Note: PE: pulmonary embolus; DVT: deep vein thrombosis; DII: dietary inflammatory index; MPAP: mean pulmonary artery pressure; PaCO2: partial pressure of carbon dioxide; PaO2: arterial oxygen partial pressure; PT: prothrombin time; APTT: activated partial thromboplastin time; D-D: D-dimer; IL-6: interleukin-6; IL-1β: interleukin-1β; TNF-α: tumor necrosis factor-α; CRP: C-reactive protein.

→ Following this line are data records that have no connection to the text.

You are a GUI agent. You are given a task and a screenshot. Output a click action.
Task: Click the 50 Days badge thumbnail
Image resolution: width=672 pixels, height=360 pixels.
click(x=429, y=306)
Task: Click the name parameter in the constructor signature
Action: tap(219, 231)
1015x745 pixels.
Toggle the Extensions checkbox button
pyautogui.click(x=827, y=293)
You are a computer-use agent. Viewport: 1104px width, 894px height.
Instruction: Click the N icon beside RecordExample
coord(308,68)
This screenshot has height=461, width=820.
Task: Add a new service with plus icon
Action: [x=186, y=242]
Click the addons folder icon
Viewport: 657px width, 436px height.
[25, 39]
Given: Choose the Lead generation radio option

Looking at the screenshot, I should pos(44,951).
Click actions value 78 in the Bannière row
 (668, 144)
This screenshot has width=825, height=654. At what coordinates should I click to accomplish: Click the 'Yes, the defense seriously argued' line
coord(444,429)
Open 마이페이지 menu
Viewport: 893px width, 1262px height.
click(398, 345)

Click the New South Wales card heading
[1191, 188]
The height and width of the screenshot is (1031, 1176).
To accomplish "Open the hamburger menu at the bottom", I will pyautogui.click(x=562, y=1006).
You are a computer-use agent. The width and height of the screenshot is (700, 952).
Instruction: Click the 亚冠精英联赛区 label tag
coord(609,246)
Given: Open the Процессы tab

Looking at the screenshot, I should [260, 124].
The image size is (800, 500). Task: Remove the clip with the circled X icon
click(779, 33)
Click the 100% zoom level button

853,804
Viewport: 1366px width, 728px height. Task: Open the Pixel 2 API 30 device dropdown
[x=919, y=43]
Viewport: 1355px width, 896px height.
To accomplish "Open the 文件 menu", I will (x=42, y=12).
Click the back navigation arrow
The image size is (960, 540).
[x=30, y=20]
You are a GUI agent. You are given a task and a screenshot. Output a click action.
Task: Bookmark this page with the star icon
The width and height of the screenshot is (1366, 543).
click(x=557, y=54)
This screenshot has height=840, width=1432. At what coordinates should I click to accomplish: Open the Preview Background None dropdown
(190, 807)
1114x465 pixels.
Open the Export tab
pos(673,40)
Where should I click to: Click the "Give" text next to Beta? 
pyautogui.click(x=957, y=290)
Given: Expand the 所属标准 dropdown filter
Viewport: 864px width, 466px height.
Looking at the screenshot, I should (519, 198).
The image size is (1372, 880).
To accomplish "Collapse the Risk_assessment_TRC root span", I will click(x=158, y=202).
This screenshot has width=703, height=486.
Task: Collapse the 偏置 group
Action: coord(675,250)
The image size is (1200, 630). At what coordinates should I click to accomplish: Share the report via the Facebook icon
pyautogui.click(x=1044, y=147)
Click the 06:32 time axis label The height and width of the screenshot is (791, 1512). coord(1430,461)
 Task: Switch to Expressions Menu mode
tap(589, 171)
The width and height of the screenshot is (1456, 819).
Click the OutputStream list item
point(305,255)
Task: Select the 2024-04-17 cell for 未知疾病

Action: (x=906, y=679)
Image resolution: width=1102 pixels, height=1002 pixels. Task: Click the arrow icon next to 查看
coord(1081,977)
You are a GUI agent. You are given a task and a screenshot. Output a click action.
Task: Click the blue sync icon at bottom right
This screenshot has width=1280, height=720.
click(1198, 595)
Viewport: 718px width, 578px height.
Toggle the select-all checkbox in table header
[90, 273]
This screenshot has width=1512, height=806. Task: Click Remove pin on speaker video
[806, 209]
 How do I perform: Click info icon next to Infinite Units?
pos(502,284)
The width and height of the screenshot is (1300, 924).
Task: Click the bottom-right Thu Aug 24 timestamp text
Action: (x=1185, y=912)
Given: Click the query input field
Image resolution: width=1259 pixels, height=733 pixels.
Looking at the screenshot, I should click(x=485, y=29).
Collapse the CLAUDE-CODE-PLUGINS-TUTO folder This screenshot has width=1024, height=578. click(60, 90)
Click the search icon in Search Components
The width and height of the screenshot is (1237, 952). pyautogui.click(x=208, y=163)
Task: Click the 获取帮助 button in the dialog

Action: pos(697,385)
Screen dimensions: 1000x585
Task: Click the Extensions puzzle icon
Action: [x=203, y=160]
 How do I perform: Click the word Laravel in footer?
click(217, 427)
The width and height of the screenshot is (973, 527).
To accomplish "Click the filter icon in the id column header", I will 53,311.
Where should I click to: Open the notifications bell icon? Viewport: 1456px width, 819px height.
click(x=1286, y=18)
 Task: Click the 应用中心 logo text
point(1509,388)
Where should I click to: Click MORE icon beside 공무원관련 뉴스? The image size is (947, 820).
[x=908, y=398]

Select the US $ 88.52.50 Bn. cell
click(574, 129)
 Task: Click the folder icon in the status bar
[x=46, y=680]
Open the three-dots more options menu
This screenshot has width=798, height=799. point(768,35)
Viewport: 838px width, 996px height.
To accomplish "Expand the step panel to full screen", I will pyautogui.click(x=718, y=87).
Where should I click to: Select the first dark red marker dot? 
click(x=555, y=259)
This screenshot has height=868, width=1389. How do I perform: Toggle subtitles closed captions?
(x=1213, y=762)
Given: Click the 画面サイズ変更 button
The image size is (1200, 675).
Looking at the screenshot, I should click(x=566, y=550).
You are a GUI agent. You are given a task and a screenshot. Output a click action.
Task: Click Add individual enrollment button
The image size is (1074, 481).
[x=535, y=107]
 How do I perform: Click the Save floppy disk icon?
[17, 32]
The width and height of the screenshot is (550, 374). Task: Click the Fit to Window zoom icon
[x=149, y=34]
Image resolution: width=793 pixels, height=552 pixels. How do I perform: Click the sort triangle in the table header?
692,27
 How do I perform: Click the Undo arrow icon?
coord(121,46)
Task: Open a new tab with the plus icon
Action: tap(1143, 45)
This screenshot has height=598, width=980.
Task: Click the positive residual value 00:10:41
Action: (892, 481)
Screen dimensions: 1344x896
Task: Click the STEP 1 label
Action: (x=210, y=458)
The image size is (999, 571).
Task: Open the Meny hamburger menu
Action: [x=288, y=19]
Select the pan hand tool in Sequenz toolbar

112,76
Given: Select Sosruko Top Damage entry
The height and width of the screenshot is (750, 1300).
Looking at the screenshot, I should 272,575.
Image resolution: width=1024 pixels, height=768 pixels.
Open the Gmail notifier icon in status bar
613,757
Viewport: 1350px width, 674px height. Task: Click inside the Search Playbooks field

Multivariate analysis of therapeutic efficacy

Therapeutic efficacy of thrombolytic treatment in patients with PE and PH was designated as the dependent variable, while PaCO2, D-D, IL-6, and CRP were included as independent variables. The variable assignment details are provided in Table 4. Binary logistic regression analysis identified PaCO2 <35 mmHg, D-D ≥11 mg/L, IL-6 ≥24 pg/mL, and CRP ≥16 mg/L as independent risk factors for ineffective thrombolytic therapy in patients with PE and PH (all P<0.05; Table 5).

Table 4.

Assignment table

Variable Assignment
Therapeutic efficacy 1= total effective, 2= ineffective
PaCO2 1= ≥35 mmHg, 2= <35 mmHg
D-D 1= <11 mg/L, 2= ≥11 mg/L
IL-6 1= <24 pg/mL, 2= ≥24 pg/mL
CRP 1= <16 mg/L, 2= ≥16 mg/L

Note: PaCO2: partial pressure of carbon dioxide; D-D: D-dimer; IL-6: interleukin-6; CRP: C-reactive protein.

Table 5.

Multivariate analysis of therapeutic efficacy

Independent variables B SE Wald P OR 95% CI
PaCO2 1.673 0.467 12.809 <0.001 5.327 2.131-13.316
D-D 1.131 0.447 6.397 0.11 3.099 1.290-7.446
IL-6 1.101 0.441 6.232 0.013 3.007 1.267-7.136
CRP 1.015 0.450 5.090 0.025 2.760 1.142-6.666

Note: PaCO2: partial pressure of carbon dioxide; D-D: D-dimer; IL-6: interleukin-6; CRP: C-reactive protein.

ROC curve analysis

ROC curve analysis revealed that the area under the curve (AUC) for PaCO2, D-D, IL-6, and CRP in predicting thrombolytic treatment efficacy in patients with PE and PH was 0.684, 0.655, 0.634, and 0.629, respectively. Importantly, the AUC for the combined evaluation utilizing these four biomarkers reached 0.807, indicating improved predictive accuracy (Figure 4; Table 6).

Figure 4.

Figure 4

ROC curves for each independent risk factor in predicting therapeutic outcome. PaCO2: partial pressure of carbon dioxide; D-D: D-dimer; IL-6: interleukin-6; CRP: C-reactive protein.

Table 6.

ROC curve analyses of independent influencing factors for therapeutic outcomes

Independent variables AUC SE P 95% CI
PaCO2 0.684 0.0410 0.001 0.602-0.758
D-D 0.665 0.0435 <0.001 0.583-0.740
IL-6 0.634 0.0444 0.003 0.551-0.711
CRP 0.629 0.0444 0.004 0.546-0.707
United 0.807 0.0405 <0.001 0.734-0.867

Note: PaCO2: partial pressure of carbon dioxide; D-D: D-dimer; IL-6: interleukin-6; CRP: C-reactive protein.

Discussion

Thrombosis is the primary cause of pulmonary embolism (PE), with the persistence and gradual organization of thrombi within the pulmonary artery serving as a key mechanism in the development of secondary pulmonary hypertension (PH) [11,12]. Epidemiological studies show that the incidence of PH among survivors of acute PE ranges from 2% to 4% [13,14]. Currently, diagnosing PH in patients with PE necessitates invasive hemodynamic evaluation [15]. However, due to its insidious onset and nonspecific clinical manifestations, delayed diagnosis is common, particularly in some primary care settings where diagnostic capabilities and understanding of pathophysiology may be limited. Such delays contribute to disease progression and elevated mortality rates [16]. Unlike other forms of PH, timely and effective intervention can significantly improve long-term outcomes in patients with both PE and PH, and in some cases, even lead to complete resolution [17]. Consequently, advancing diagnostic and therapeutic strategies is essential for optimizing the management of PE complicated by PH.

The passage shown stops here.